After all, recent research shows that casual sex is good for your health and your marriage. Apparently it can take one’s mind off a boring marriage. Since I am not married, I cannot know about boring marriages. But I am waiting for the day when I will sit down with a group of married men and talk about just the great things about being married.

A day that the all-night-in-the-bar stories related to marriage will be nothing but inspiring to all the young freelancers out there ready to pick ‘the one’ and commit themselves. I have hung out with married guys who turn up with their side dishes at events. Truth is the said side dishes are hotter and are great company.

When dude turns up with wifey, the conversation has to be skewed to sound mature. The lady can be looking all bored, and before you know it, they have to go back home very early. The last time this happened, dude texted from his bed saying: “Sorry guys. I will make it up to you.”

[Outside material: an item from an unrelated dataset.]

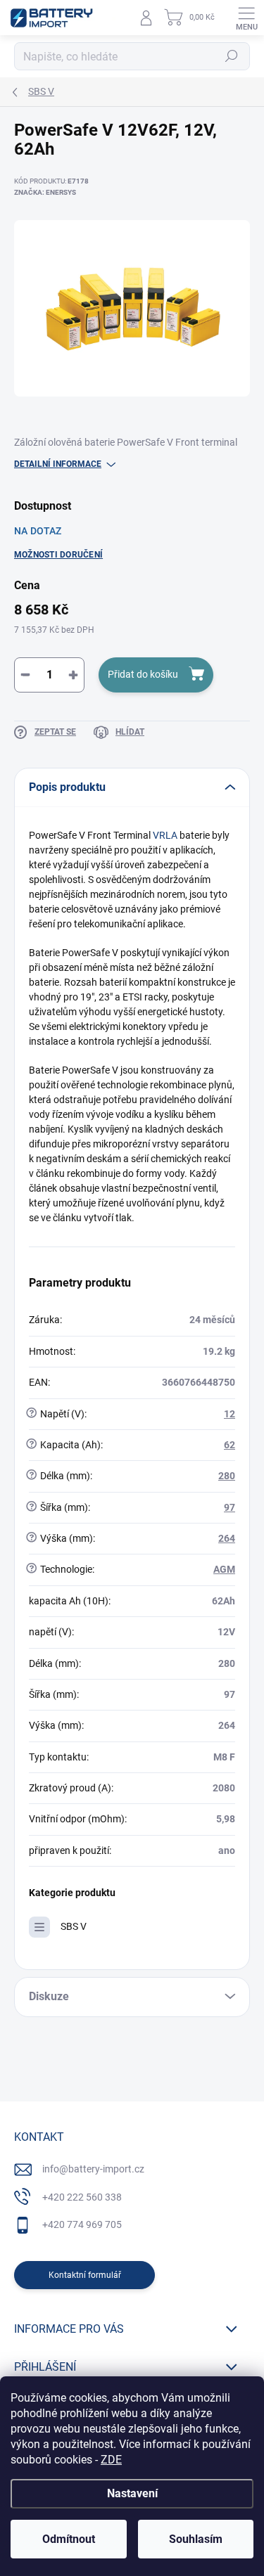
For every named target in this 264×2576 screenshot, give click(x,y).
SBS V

The next party, he brought the side dish and we partied all night. Even our conversation was uncensored. He had to foot the bill, though, as punishment for spoiling the previous night out. Since then, the boys decided to choose a day for wives’ night out which came once in a blue moon.

Guys, be aware that more than half the time your wives know about the existence of the ‘other woman.’ In a recent interview with Esquire, a 98-year-old Pauline told of how the wife of the man she was having an affair with asked her to accompany them on vacation.

“He is miserable without you,” she is reported to have told Pauline who packed her bags immediately. How that vacation played out, we will never know.

Dudes, accept being called ‘non-committal’ or other names, but do not settle down if you are not ready. Marriage is not a word but a life sentence. Until you find that main course awesome enough not to be bothered by a side dish, stay a freelancer.